The Rise:
Black Cooks and
the Soul of American Food

by Marcus Samuelsson with Osayi Endolyn


Voracious/Little, Brown, 2020

Reviewed by Barbara Free, M.A.


In the November 2020 issue of this newsletter, we wrote a short article about this author, based on an interview on National Public Radio. In that interview, he spoke about this book, which was then just being published, and about his decision, when the COVID-19 pandemic developed, to close some of his restaurants and convert his original New York restaurant, Red Rooster, into serving meals to first responders, jobless, and homeless, in partnership with World Central Kitchen. By July 2020, they had served many thousands of meals and learned a lot about justice and service, as well as about feeding a completely different group of people than the usual customers at all the restaurants where he had worked in his life. By the time of publishing, his three restaurants had served over 150,000 meals. The subtitle of this book is “Black Cooks and the Soul of American Food.” The recipes are largely those of the cooks he features in the book, from all over the country. It is more than a cookbook, however.

Samuelsson discusses his adoption story and his immigration, and his choice to live and work in Harlem. He sees his adoption and his immigration as essential parts of his identity. He says, “Being an immigrant and being adopted means being uprooted. For me, it also gave me a different perspective on the United States. I saw the hope that many immigrants have: That whatever is missing or broken where you are, that you can come here to find or fix it.” After reading his memoir, Yes, Chef, one gets a fuller view of how sincerely he means that. He was not only adopted, he was raised by white adoptive parents in super-white Sweden, and he and his sister both from Ethiopia, with very little information about their birth family or country of origin; not because of a closed adoption, but because their mother had died and little was known about her background or the birth father’s identity and background.

This book contains many recipes from all over the U.S., developed by Black cooks of every imaginable background, from Africa, Haiti, the U.S. South, New York, Florida, Cuba, and so on. But it’s not just a cookbook. It contains the life stories of those chefs and relates them to their culture and the overall story of migration, families, resourcefulness, and willingness to try something new. I had seen No Passport Required and enjoyed it; Samuelsson’s energetic personality, unusual clothes, and his great respect for people of all ethnicities and backgrounds, and I appreciated his sharing some of life story, including his adoption. I did not know that he was also a birth father, which he discusses in Yes, Chef. When I heard the NPR interview, I knew I wanted to read this new book, as well as the memoir. They were worthwhile investments. Although I will probably not try many of the recipes, this book is a real joy to read, for his own story as well as the stories of the other chefs.

I did find one small connection to my own ancestors, too. In the Introduction, Samuelsson says,

... Our country was organized to create lasting divisions between us. Those fissures still exist.

> **Exercise data**
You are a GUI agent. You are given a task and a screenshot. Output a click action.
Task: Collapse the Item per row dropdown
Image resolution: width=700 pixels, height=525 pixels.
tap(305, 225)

> **Task statement**
In the review, rewrite the part from "I did find one" to "fissures still exist.", replacing "fissures" with "rifts".

> **Result for this exercise**
I did find one small connection to my own ancestors, too. In the Introduction, Samuelsson says,

... Our country was organized to create lasting divisions between us. Those rifts still exist.